Until last year I never even had a problem with my goats messing with my tomato plants.....but something changed...not sure what, but my goats tried to eat mine to the ground. They didn't touch them until they was 3 feet tall, then wham.....tried to eat'um all down in one day. If I hadn't have thrown up a quick electric fence wire around them, I would have had no plants left. That said, I can only assume that deer, rabbits, etc. would eat them too. Not sure why though....tomato plants stink like ragweed.

Eating the tops out sounds much like tomato worm (or that green looking horned worm thing) . They usually head for the top tender parts to eat. Best time to find them is early morning/late evening. They tend to head back down the plant for shade during the hottest part of the day....really hard to find them then. I found one yesterday evening on my plants. If you see little poop dropping around on the leaves directly under where the eating is being done, then it's most likely tomato worms. 
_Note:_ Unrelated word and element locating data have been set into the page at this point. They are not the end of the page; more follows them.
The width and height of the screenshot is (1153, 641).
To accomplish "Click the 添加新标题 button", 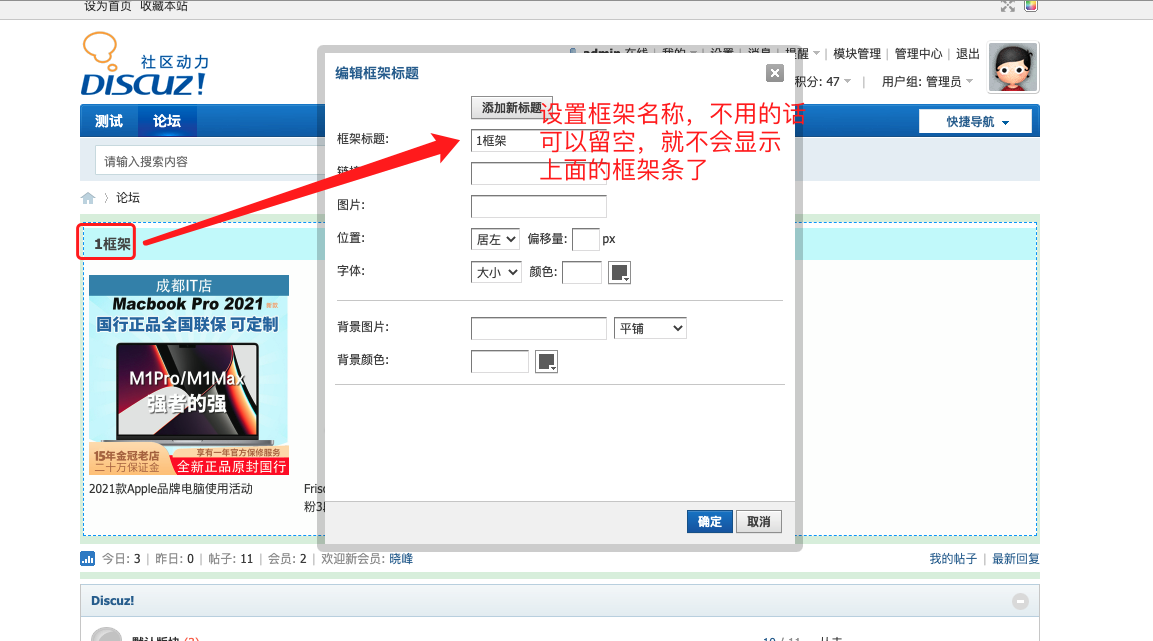I will pyautogui.click(x=511, y=107).
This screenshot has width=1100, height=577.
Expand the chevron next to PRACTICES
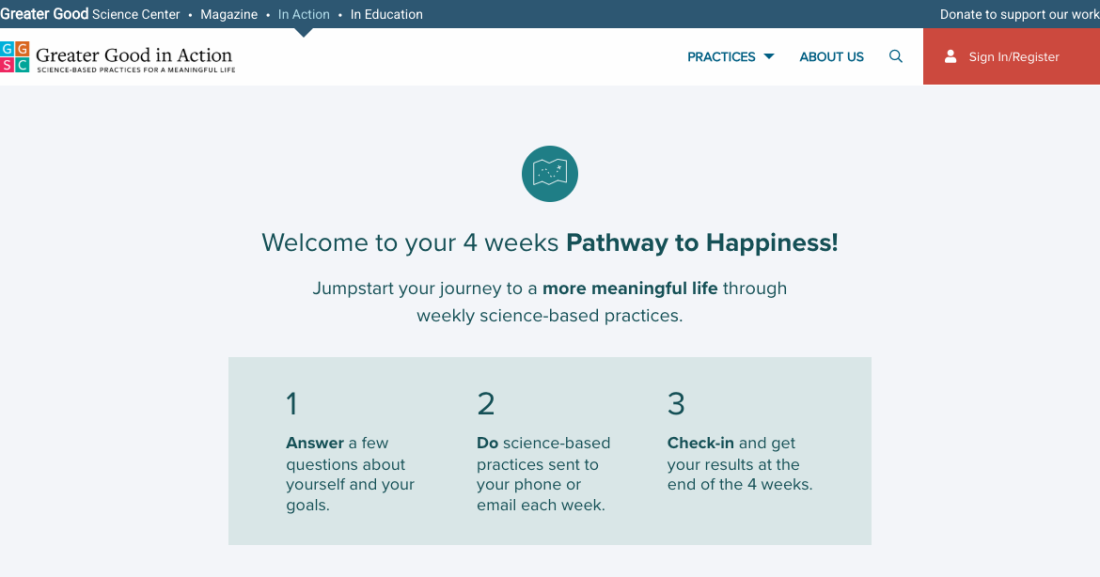coord(769,57)
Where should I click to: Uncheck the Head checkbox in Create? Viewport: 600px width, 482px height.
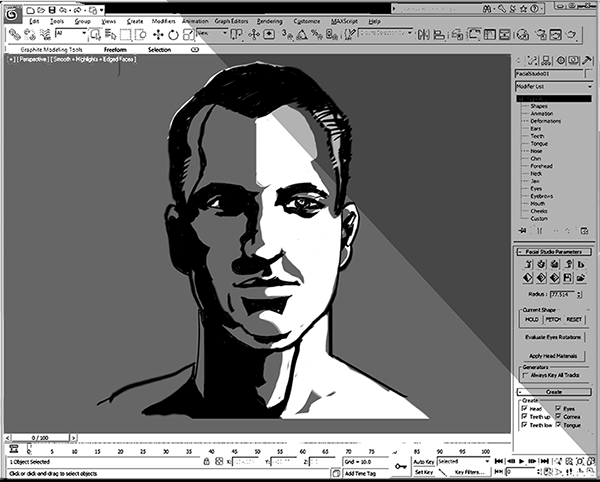[x=525, y=408]
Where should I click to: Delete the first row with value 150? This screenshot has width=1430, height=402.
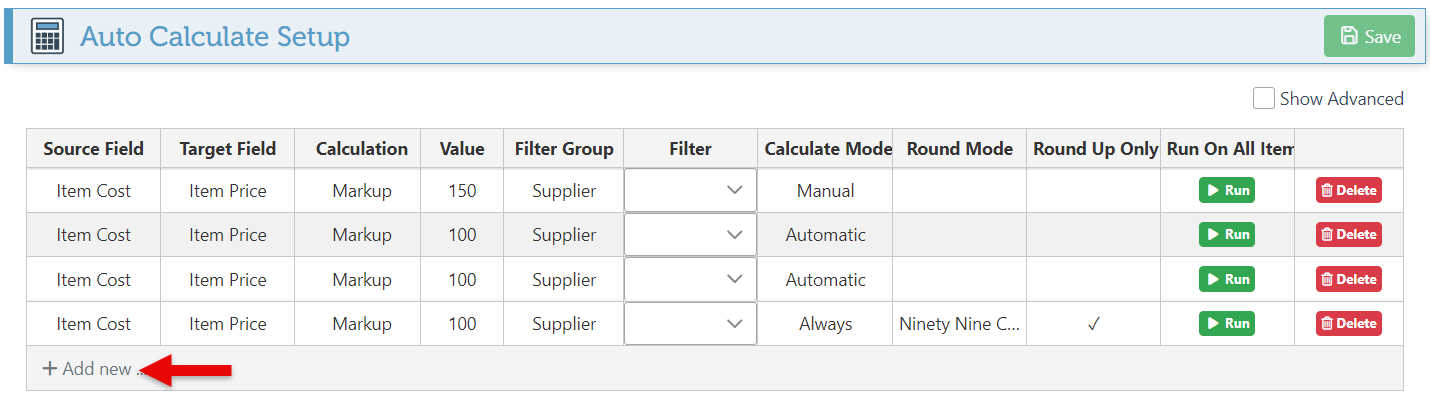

Hope you find out something,

Whim


----------



## buckrun (Mar 7, 2008)

Plant enough for the tomato horn worm...They are the next generation of hawk moths! They pollinate your squash and melons and gourds at night!!!


----------



## kuwaha (Aug 22, 2009)

I wondered what they turned into! And how small they start?? I've only ever seen them enormous! The first one I ever saw (5 yrs agao) I thought was a snake  Not sure I really want to feed them though... It's definitely not them though - I'm very familiar with their destruction! and this is very different... 
I'm going to put the electric fence back up and see if that helps. 
Thanks, Karen


----------



## Ashley (Oct 25, 2007)

Hornworms always remind me of the time I threw one out to the chickens and they all scattered, scared of it. Then my deer walked over and proceeded to eat it squirting a stream of green jelly. :/


----------



## doublebowgoats (Mar 6, 2008)

:rofl


----------



## kuwaha (Aug 22, 2009)

well if the deer would stick to eating the hornworms and leave my tomato plants alone I'd be happy to let them have at it


----------



## Ashley (Oct 25, 2007)

Deer will eat anything, worse than a goat ever thought about. My deer also ate irish spring soap we put in the garden to keep him out of it. He snagged some earplugs, a burger and a bologna sandwich in his years with us. Would always try to come in the house when you were carrying in groceries, pooped in the family room once.


----------



## judyvansmith (Apr 2, 2008)

My goats have always loved to eat my tomato plants. :crazy
We have had more horn worms this year than I have ever seen. I have been picking them off for two weeks now. I did find one today with the white eggs on it's back. I left it to see how long it would take for them to kill it. I am not sure I can leave it on my tomato plant very long. Anyone know how long it takes for the eggs to kill the worm ?


----------